Even so long after the November 1976 cease-fire, Beirut remains two cities - and - given the small dimensions of Lebanon - there is a temptation to say that Lebanon remains two countries.

Asrafiyeh, the Christian heartland during the war but previously a mostly working and middle-class residential neighborhood, suddenly has sprouted airline offices, travel agencies and bank branches.

The traditional business center lies in ruins and many Christians simply no longer want to live or take their trade to Moslem-dominated West Beirut, especially Hamra, the once fashionable shopping district.

Asrafiyeh rents have skyrocketed because the neighborhood simply di not have enough free space to meet the demands. Curiously, even Hamra prices have followed suit because of the yet unchallenged prewar tradition that made it the most expensive real estate in the capital.

Yet, throughout the city many apartments are empty or occupied by squatters driven out of their homes during the civil war or more recently by artillery barrages in the south.

The Christians feel they won the war. The Phalange, the largest Christian organization, has been recycling as many as 1,000 men every two weeks through five military training camps in the mountains.

In part, it is a tactical decision to try to keep the Christians keyed up to the wartime pitch and signs of Christian militancy abound.

Fewer Syrian occupation troops are stationed in their territory than in the rest of the country, especially Moslem West Beirut.

The Phalange runs its own post office system - a hangover from the war. It also maintains its illegal radio station long after the other wartime militias abandoned theirs in favor of the state monopoly.And the Phalangists have recently completed an airport capable of handling Boeing 727s along one of the rare flat expanses of their craggy mountain heartland.

Taken almost for granted if Lebanon is ever allowed to sort itself out is Christian domination of the central government to a degree unrivalled since the country became independent of France in 1943.

"The left and Moslems have demobilized," one Moslem said.Yet, the war was precipitated in part by Moslem demands for a bigger share of the action in a country where they enjoy a clear numerical majority. The presence of some 300,000 Palestianians, a heavly armed minority amounting to a tenth of the indigenous Lebanese population, gave added weight to the Moslem demands for a share of power.

"Now many Moslems are convinced they lost the war and many Palestianians curse themselves for getting sucked into a Lebanese squabble," a Christian said. "But the fact is that without the Syrian occupation army the Christians would have come out second best."
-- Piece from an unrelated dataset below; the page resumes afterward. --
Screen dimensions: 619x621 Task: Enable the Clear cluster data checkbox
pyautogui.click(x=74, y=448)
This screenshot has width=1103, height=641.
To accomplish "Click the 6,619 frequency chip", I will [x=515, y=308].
More sensitive Christians wonder what kind of a victory entailed such a massive brain drain, involving mostly Christian professional people."

"The people interested in change, reform, the people who ask questions have emigrated," a Christian lawyer noted, "and they left behind the Conservatives interested in preserving the status quo by force in necessary.
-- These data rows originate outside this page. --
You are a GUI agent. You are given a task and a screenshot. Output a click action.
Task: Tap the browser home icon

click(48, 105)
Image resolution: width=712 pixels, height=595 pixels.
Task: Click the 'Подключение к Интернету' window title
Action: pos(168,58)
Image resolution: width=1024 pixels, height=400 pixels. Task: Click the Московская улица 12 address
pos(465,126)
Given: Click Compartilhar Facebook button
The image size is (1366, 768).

"Before the war I didn't think of myself as a Christian when people asked what I was. It was a question which had no meaning for me," a Christian industrialist said. "Now when I read about the problems of the Copts [Egypt's Christian minority] I know what it means to be a Christian in a Moslem sea.
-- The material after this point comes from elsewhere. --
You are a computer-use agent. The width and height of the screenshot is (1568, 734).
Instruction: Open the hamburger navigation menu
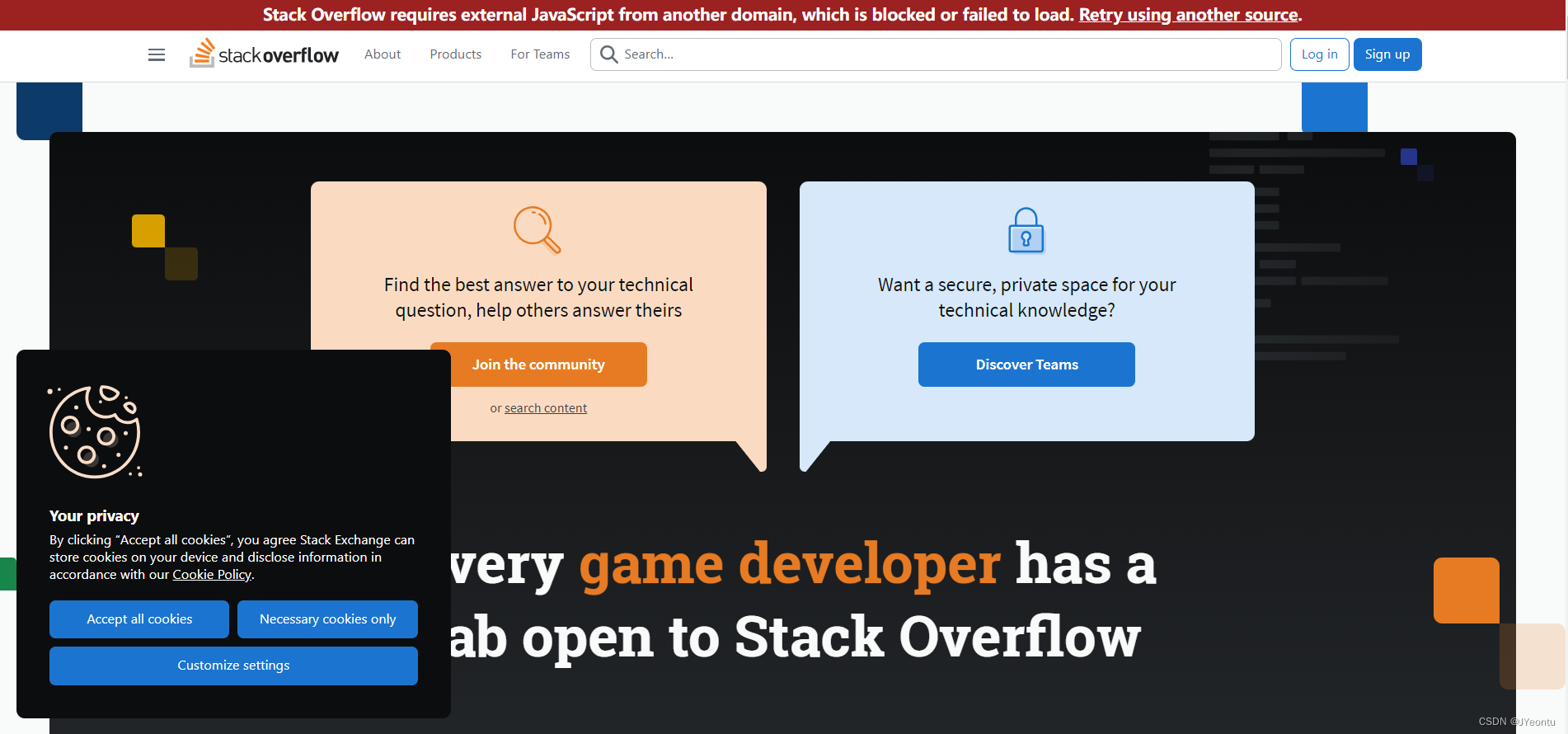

Across town a young Moslem woman educated in Christian schools recalled that "for the first time in my life during the war I felt Moslem, very Moslem. Now I just don't know I'd really like to leave."

The cosmopolitan veneer that made Beirut seem a half-Western city still lingers on. Both French language daily newspapers and an English language magazine have gone back to their pre-war habit of devoting pages and photographs of Beirut social happenings.

And now that the memory of the war has begun to dim. West Beirut women have taken to complaining about the new wave of Moslem fanaticism they detect as a result of the Syrian, Saudi Arabian and Sudanese occupation troops.

"I was driving home alone from a friends house at 11 p.m. the other night," an attractive Moslem woman said," and the Syrian soldier who stopped me at the checkpoint called me a shameless whore for being without a man and wearing a decollete."

Across town a Christian dismissed suggestions that the cholera epidemic could spread to the Christian neighborhoods. "Only Moslems catch it," he said.